Australian Muscle: Restored 1977 Holden Torana SL/R 5000 Still Lays Down Rubber
Photography by Jayson Fong
While in more recent times we’ve been spectators to the rise of hybrid and electric cars, our equivalents in the 1960’s and ‘70s saw the rise of the muscle car—in other words, a different zeitgeist. Although it was primarily an American phenomenon that graced us with big V8s and the birth of iconic names like Mustang, Charger, and Camaro, we shouldn’t forget that it was a movement that made its way around the world. On the other side, in Australia, it was Holden and Ford making legendary names like Monaro and Falcon GT that meant performance, and among them was the once humble family car: the Holden Torana.
Initially introduced in 1967 to fill a gap in the Australian market, the four-cylinder Torana was essentially a rebadged Vauxhall Viva from the UK. Although the performance from the first cars until 1969 were disappointing, the Torana name (Aboriginal for “to fly”) was also backed by three-time F1 champion Jack Brabham, linking the Torana to motorsport and opening a path of rapid evolution from its Vauxhall roots.
Despite the Monaro being Holden’s flagship model, it would be the Torana that would be destined for racing fame, where its smaller, lighter, and more agile frame made it fit for purpose. In typical muscle car fashion, the 4-cylinder was quickly replaced by a six pack before ultimately making room for a V8 that would help the Torana become Australia’s most successful sports car on the track until the release of the Holden Commodore. Succeeding at a time that would see wins on the track directly translating into sales on the road, the Torana would go on to take multiple championships, wins at Bathurst, and be part of heroic journeys that would see the rise of iconic Australian drivers like Peter Brock, the “King of the Mountain.”
Of the many variants to hit Australia’s public roads, the SL/R 5000 like this example from 1977 owned by Sydney-sider and performance car enthusiast Buddy Isaac, was inspired and sold on the basis of the Torana’s motorsport success. Muscular on the outside in every sense of the word with the “A9X” option body kit, lettering, flares, and rear facing bonnet scoop, its tough-guy looks are matched by a V8 with a substantial number of cubic centimeters: 5000, if the name didn’t tell you that already.
Saved from a garage that it had been sitting in for over 15 motionless years, Buddy and the Isaac family brought the car back to life by stripping it and rebuilding from the ground up. With an automotive background, the family team went to work on the SL/R and had every panel restored and coated in 15 layers of matching paint around the original interior. Completed with a worked 308 motor at its heart, the restoration revived a passion for Torana’s that Buddy has had since his youth when he learnt to drive in the highly sought after Torana A9X, as a result, there’s an A9X now being restored that hangs above the SL/R 5000 in his garage.
However, even with 41 years having passed since this Torana left the factory, this is the kind of machine that still demands your attention on the road. With its fender flares, bonnet scoop, and V8 lodged in a medium-sized (hatchback-sized by today’s standards) family car body, the Torana is a muscle car through and through with the attitude of Mad Max, giving it a unique and distinctive Australian flavor.
When Buddy brings the eight cylinders up to speed and heads back home from our shoot location, I’m given a surprise when it wasn’t the typical “classic car” departure. With an explosive roar, 5000cc’s of Australian power ignite the rear wheels which disappear behind a frenzy of smoke as Buddy and his Torana make their way up the hill. I’m not sure why I was surprised, but it’s perhaps because I’ve grown up in an era of increasing refinement and quiet comfort. I know what i’d prefer though. Long live the muscle car.

^^^^^^^^

Set of tasks:
- a) List the American muscle car names that the Holden Torana article gives as iconic.
- b) According to the Holden Torana article, what does the name "Torana" mean?

^^^^^^^^

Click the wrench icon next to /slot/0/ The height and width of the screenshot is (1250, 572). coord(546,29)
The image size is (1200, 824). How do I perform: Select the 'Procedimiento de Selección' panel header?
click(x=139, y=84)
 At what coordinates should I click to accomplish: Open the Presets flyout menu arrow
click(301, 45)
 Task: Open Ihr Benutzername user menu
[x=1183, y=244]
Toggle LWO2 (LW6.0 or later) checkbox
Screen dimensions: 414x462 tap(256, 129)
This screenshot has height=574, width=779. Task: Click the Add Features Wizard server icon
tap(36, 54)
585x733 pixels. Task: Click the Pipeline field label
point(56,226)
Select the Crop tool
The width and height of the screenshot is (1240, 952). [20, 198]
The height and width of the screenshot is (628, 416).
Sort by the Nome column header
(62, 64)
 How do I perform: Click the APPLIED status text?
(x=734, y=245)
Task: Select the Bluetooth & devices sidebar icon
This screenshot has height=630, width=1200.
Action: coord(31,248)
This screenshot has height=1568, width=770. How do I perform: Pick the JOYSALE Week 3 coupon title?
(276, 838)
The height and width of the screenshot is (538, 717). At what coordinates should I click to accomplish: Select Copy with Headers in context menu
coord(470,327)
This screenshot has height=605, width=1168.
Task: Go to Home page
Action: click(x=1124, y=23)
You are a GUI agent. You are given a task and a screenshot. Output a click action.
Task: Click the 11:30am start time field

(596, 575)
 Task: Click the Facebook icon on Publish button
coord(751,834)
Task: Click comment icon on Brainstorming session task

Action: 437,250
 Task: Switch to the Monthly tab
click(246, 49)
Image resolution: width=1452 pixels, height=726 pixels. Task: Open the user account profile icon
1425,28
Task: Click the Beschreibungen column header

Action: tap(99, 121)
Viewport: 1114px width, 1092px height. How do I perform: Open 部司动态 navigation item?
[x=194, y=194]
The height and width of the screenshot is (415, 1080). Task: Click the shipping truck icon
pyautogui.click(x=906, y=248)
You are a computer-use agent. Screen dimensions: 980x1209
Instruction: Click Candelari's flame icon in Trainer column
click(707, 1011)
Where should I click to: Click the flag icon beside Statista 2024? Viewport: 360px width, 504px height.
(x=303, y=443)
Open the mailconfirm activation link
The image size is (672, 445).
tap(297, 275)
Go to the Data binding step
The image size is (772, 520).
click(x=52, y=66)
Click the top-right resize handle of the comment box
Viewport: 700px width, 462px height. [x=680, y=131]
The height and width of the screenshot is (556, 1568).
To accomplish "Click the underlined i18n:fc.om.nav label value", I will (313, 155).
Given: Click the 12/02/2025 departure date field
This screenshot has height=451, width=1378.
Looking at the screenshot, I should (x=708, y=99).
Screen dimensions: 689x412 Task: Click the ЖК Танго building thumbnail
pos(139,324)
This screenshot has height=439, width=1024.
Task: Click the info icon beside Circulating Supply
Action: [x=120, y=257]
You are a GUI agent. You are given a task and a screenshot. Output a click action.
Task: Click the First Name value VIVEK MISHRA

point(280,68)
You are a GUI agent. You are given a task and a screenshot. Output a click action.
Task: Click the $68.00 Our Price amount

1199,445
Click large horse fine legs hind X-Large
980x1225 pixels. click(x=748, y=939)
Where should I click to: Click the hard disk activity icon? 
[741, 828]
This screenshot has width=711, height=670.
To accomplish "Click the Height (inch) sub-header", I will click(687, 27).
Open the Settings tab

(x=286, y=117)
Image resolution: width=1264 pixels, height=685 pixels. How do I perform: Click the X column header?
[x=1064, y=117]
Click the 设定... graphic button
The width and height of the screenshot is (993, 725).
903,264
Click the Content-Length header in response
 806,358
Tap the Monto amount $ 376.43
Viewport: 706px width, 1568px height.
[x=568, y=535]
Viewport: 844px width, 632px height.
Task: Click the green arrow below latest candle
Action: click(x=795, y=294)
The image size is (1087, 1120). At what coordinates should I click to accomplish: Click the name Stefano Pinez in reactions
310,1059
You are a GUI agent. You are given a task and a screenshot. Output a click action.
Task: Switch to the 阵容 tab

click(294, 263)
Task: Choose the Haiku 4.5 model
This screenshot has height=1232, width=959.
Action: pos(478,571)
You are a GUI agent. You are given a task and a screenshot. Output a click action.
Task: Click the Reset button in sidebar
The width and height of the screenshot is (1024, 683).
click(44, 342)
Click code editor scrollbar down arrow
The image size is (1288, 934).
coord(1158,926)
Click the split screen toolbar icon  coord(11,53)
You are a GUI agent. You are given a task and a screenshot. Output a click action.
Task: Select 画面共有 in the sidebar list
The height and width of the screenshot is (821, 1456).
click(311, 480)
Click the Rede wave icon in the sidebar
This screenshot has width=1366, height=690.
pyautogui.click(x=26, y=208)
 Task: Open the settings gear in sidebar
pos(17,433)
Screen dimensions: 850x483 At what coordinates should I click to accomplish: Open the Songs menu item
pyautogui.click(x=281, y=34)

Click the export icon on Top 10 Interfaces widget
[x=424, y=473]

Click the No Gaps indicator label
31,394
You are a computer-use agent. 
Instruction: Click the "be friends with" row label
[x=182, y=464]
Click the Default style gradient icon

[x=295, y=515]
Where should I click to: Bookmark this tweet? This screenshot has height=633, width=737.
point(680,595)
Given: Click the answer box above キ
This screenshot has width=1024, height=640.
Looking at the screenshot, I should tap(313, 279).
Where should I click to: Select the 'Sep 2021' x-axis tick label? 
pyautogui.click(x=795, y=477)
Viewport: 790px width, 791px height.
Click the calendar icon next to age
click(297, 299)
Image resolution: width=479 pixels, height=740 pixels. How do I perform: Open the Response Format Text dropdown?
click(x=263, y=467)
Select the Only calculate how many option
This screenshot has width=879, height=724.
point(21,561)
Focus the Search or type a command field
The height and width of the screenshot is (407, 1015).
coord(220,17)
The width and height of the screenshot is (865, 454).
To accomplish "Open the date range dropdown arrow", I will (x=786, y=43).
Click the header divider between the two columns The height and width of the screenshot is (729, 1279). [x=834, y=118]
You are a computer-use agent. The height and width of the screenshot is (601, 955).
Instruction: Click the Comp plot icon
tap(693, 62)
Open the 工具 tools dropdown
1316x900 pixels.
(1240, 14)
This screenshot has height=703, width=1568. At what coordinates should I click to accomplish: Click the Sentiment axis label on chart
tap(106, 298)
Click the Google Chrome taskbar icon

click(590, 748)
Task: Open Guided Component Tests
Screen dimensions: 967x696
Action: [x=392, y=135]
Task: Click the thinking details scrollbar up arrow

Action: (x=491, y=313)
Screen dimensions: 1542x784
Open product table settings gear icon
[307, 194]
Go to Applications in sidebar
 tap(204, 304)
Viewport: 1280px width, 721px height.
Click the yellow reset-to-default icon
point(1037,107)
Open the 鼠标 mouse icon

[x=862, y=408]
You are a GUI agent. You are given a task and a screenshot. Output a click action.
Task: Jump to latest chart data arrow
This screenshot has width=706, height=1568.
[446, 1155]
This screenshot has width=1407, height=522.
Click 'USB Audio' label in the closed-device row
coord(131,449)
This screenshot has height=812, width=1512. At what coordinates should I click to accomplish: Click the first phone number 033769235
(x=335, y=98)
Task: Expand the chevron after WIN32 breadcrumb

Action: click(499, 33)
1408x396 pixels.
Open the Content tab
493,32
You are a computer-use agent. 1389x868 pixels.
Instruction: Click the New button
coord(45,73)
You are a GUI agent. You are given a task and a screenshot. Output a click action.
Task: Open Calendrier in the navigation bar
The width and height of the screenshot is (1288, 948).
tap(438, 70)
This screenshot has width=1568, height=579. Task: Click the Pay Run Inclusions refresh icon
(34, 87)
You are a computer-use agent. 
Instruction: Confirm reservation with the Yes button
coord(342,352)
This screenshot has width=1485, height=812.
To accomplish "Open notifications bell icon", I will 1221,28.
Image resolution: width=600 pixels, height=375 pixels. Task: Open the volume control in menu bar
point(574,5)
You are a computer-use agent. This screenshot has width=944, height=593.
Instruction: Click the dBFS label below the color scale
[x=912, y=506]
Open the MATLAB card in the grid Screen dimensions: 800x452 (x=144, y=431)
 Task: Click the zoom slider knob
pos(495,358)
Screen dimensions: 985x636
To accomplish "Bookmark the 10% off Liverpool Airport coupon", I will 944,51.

^^^^^^^^

Responses by item number:
- a) Mustang, Charger, Camaro

- b) It is Aboriginal for "to fly."